(HOW TO COMPLETE THIS TASK): Would you print only the lines running from the one with "The height and" to the final line of the data below, word for word and without pictures?

Stored records
______

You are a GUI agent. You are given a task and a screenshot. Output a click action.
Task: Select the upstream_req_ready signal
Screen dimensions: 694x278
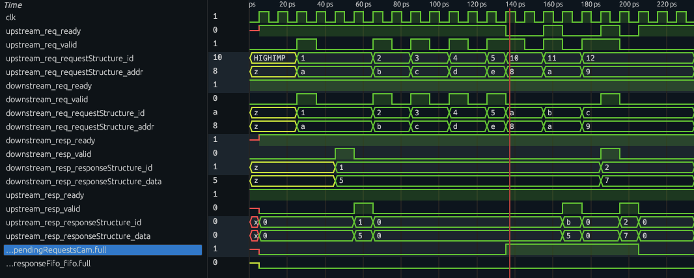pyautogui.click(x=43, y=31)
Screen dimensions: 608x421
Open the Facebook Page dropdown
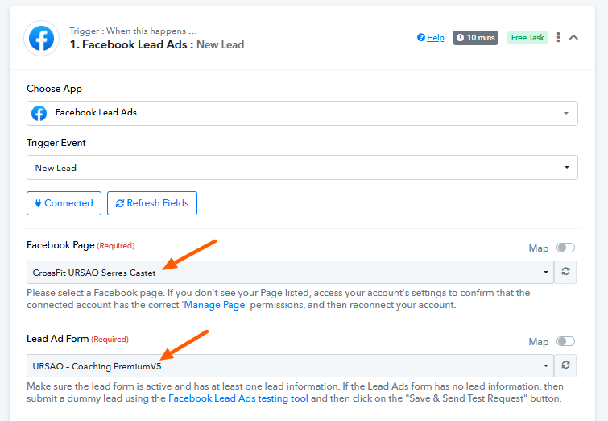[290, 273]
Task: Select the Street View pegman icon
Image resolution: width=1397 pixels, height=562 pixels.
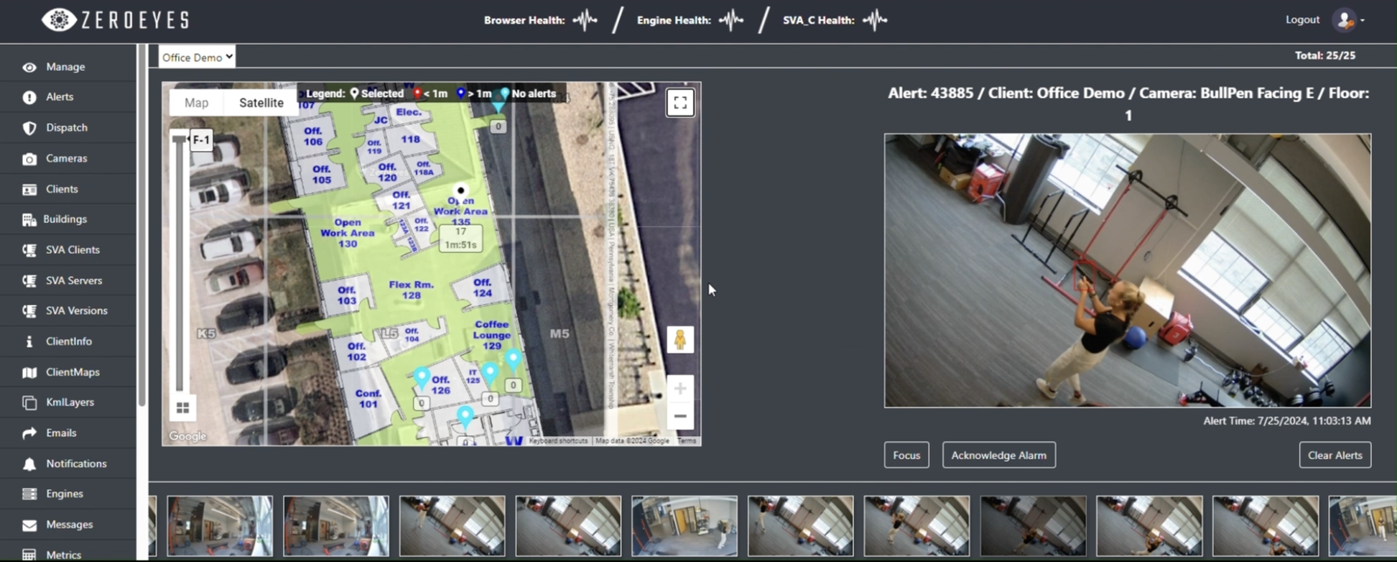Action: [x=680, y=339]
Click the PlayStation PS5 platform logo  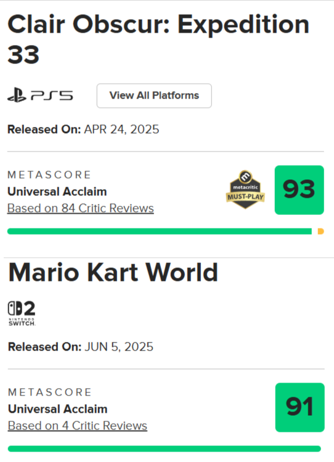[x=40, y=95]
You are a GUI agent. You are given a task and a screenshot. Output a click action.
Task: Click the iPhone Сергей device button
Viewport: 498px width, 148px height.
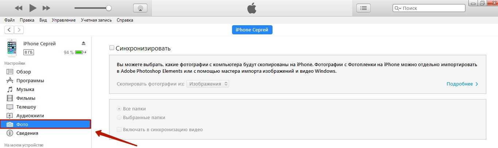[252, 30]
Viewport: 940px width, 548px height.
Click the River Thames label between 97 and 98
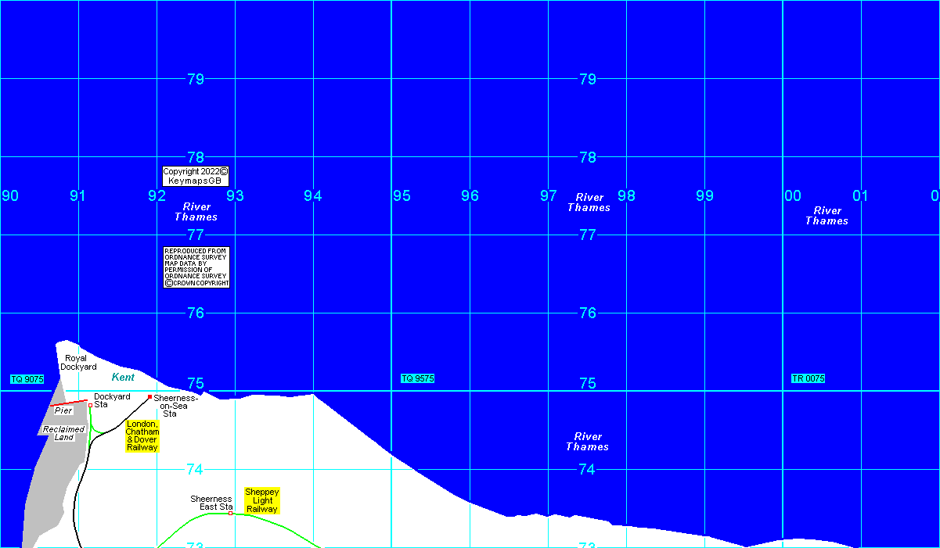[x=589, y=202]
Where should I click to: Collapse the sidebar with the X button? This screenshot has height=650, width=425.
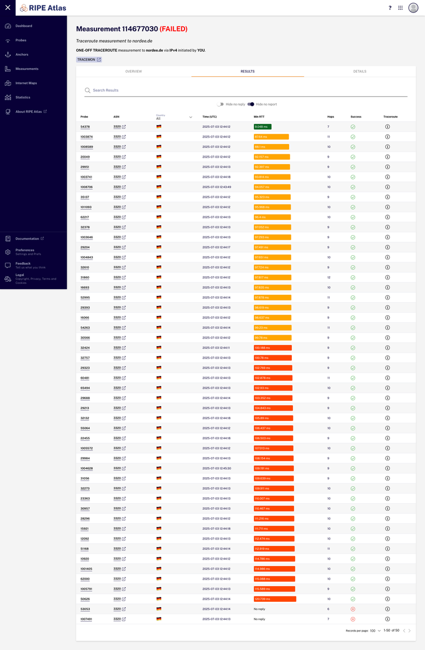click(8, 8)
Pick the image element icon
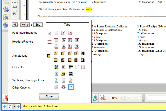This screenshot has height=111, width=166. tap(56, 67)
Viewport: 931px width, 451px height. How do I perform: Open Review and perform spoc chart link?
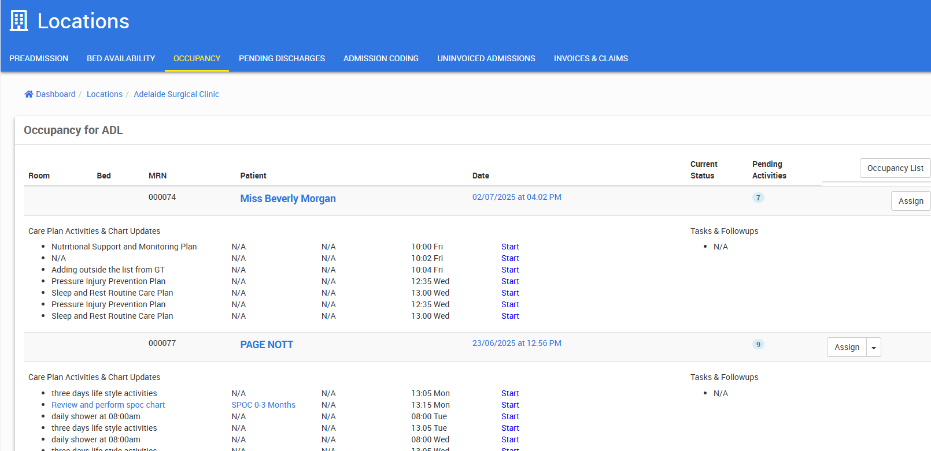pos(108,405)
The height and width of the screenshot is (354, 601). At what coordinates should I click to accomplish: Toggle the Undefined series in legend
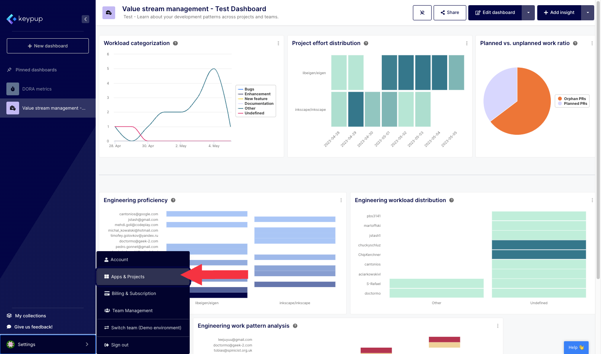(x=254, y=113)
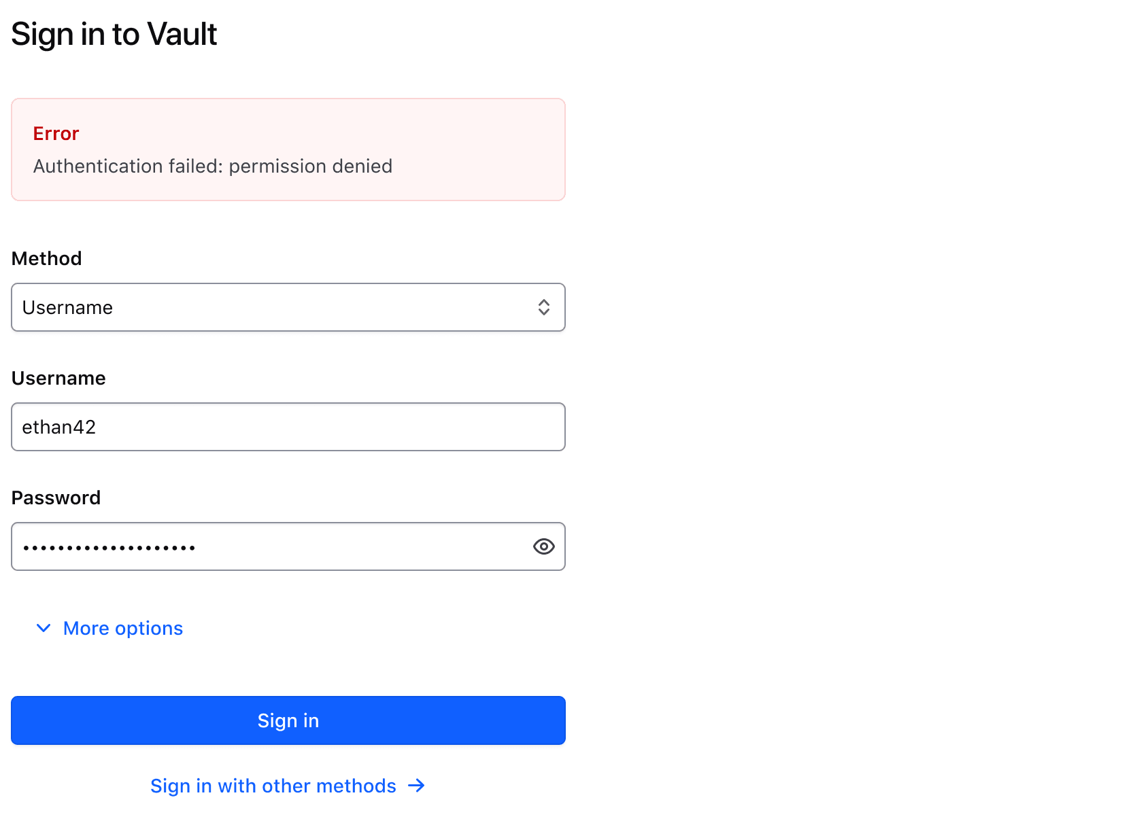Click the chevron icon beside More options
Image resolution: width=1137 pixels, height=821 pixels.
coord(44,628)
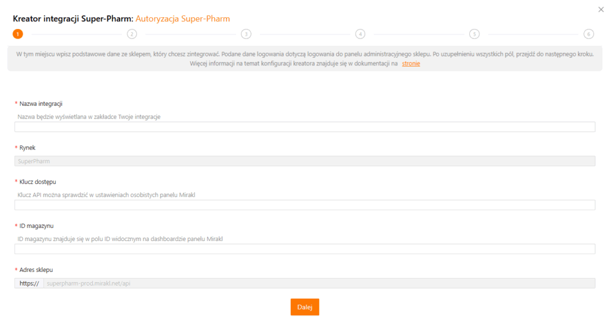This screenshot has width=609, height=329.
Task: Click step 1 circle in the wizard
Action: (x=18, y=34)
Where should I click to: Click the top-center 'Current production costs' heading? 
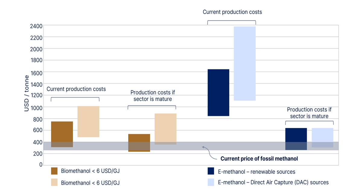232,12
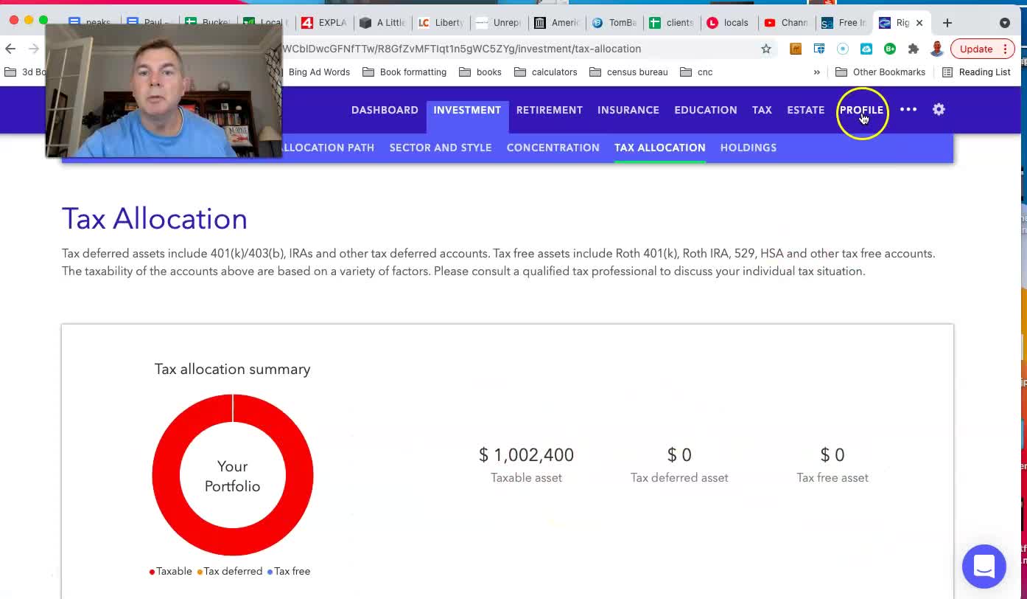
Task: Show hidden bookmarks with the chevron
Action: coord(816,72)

______

(ANSWER SECTION):
The height and width of the screenshot is (354, 601). At what coordinates should I click to accomplish: Toggle the Undefined series in legend
(x=254, y=113)
Click the chevron icon beside More options
Image resolution: width=1137 pixels, height=821 pixels.
coord(44,628)
This screenshot has width=609, height=329.
Task: Click step 1 circle in the wizard
Action: (x=18, y=34)
Where should I click to: Click the top-center 'Current production costs' heading? 
232,12
Task: Show hidden bookmarks with the chevron
Action: coord(816,72)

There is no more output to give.